## REQUEST A
From the passage on Ludwig von Mises, reproduce verbatim the stretch from "Mises emphasized that" through "causes and effects.".
## REQUEST B
According to the passage on Ludwig von Mises, what does science aim at?
## REQUEST C
Write the next part of the passage on Ludwig von Mises, continuing from its final sentence.
++++ EXTRACT PROVIDED ++++
Ludwig von Mises has a different premise. He argues that if we acknowledge the reality that people are not equal in the first place, we would have no reason to expect their wealth or income to be equal. In his view, people are not equal, and the concern should therefore be with peaceful cooperation and productivity that improves the material conditions of society, not with equalizing the material circumstances of the unequal: “In any social system the main issue is how to promote peaceful cooperation among people markedly different from one another not only in bodily characteristics but also in mental capacity, willpower and moral strength.”
Mises emphasized that causality is essential to the scientific method. He argued that science “aims at tracing back every phenomenon to its cause” and that ascertaining the causes of phenomena is therefore central to all human action. As Mises explains, “In order to act, man must know the causal relationship between events, processes or states of affairs.” Scientists do not simply make wild guesses on the causes of phenomena — home ownership patterns are caused by racial bias in the home appraisal software! — but instead seek to understand accurately their causes and effects.
++++ RECORDS SUPPLIED ++++
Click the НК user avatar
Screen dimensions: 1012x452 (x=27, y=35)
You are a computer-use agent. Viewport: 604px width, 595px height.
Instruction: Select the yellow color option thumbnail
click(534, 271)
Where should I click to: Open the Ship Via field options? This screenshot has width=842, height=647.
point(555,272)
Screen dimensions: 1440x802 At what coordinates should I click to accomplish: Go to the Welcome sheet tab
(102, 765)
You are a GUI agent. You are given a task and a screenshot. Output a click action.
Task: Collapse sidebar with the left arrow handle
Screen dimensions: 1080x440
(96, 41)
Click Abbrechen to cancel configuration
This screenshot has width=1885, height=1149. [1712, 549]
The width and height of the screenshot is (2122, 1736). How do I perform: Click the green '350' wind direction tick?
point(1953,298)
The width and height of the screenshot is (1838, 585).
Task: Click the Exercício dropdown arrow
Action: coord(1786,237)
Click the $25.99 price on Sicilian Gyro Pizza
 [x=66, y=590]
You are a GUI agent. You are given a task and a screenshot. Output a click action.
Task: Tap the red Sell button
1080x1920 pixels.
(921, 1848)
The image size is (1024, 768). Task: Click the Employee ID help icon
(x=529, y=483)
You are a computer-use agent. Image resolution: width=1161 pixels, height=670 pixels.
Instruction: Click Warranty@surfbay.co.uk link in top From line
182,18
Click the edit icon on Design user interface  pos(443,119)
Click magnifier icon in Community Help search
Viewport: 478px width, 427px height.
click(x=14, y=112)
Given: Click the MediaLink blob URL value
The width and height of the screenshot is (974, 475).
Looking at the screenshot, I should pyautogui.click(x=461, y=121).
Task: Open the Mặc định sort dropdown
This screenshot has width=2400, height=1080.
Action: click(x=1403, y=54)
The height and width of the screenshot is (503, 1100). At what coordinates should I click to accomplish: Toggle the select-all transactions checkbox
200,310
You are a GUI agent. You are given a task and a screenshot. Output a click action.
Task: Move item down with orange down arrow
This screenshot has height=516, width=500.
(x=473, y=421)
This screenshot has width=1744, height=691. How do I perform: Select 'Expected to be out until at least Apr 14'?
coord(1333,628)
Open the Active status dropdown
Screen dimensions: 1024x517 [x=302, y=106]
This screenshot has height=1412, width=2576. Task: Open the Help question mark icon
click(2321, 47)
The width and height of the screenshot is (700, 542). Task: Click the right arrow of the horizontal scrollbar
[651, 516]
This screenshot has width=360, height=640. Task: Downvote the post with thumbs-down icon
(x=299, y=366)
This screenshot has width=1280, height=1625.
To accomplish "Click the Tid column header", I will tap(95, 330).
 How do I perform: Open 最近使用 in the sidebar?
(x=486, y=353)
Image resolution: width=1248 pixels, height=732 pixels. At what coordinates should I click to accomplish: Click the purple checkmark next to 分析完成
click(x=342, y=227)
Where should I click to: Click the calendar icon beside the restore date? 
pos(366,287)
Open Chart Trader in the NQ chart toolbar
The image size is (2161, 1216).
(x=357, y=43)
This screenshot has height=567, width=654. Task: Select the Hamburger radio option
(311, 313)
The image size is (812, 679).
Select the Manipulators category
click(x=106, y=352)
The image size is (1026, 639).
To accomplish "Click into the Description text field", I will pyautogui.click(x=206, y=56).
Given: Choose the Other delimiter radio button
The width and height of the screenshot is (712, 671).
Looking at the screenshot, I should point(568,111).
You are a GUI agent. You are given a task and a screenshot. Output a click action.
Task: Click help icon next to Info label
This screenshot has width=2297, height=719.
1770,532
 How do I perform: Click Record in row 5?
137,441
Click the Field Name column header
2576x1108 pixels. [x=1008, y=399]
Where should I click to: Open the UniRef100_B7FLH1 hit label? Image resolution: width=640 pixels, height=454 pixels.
++++
## ANSWER A
Mises emphasized that causality is essential to the scientific method. He argued that science “aims at tracing back every phenomenon to its cause” and that ascertaining the causes of phenomena is therefore central to all human action. As Mises explains, “In order to act, man must know the causal relationship between events, processes or states of affairs.” Scientists do not simply make wild guesses on the causes of phenomena — home ownership patterns are caused by racial bias in the home appraisal software! — but instead seek to understand accurately their causes and effects.

## ANSWER B
Science aims at tracing back every phenomenon to its cause.

## ANSWER C
It is common sense that the causes of things matter. That is the only rational foundation on which anyone can ascertain the appropriate means to achieve the desired outcome. Mises explains:
Man is in a position to act because he has the ability to discover causal relations which determine change and becoming in the universe. Acting requires and presupposes the category of causality. Only a man who sees the world in the light of causality is fitted to act... In a world without causality and regularity of phenomena there would be no field for human reasoning and human action.
Egalitarians, unconcerned with causality, persist in equalizing wealth through legal interventions. They err in their pursuit of economic progress because, as Mises explains, “the means chosen are not appropriate to attain the ends sought.” Socialism is not an appropriate means of attaining economic productivity. Not only will it fail to produce material progress, as the predictable outcome of wealth redistribution schemes is that everyone will be less wealthy, but it will also disrupt peaceful cooperation and racial harmony.